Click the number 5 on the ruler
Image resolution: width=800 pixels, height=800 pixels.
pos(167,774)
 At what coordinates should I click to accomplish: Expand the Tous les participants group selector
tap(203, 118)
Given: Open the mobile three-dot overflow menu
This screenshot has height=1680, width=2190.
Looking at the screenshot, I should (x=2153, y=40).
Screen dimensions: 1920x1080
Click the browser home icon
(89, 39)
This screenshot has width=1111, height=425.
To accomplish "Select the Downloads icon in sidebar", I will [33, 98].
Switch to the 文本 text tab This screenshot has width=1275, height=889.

***

Copy every one of the records above, word for word, with nothing left out or changed.

Click the number 5 on the ruler
Image resolution: width=800 pixels, height=800 pixels.
pos(167,774)
 At what coordinates should I click to accomplish: Expand the Tous les participants group selector
tap(203, 118)
Given: Open the mobile three-dot overflow menu
This screenshot has height=1680, width=2190.
Looking at the screenshot, I should (x=2153, y=40).
Screen dimensions: 1920x1080
Click the browser home icon
(89, 39)
This screenshot has width=1111, height=425.
To accomplish "Select the Downloads icon in sidebar", I will [33, 98].
Switch to the 文本 text tab This screenshot has width=1275, height=889.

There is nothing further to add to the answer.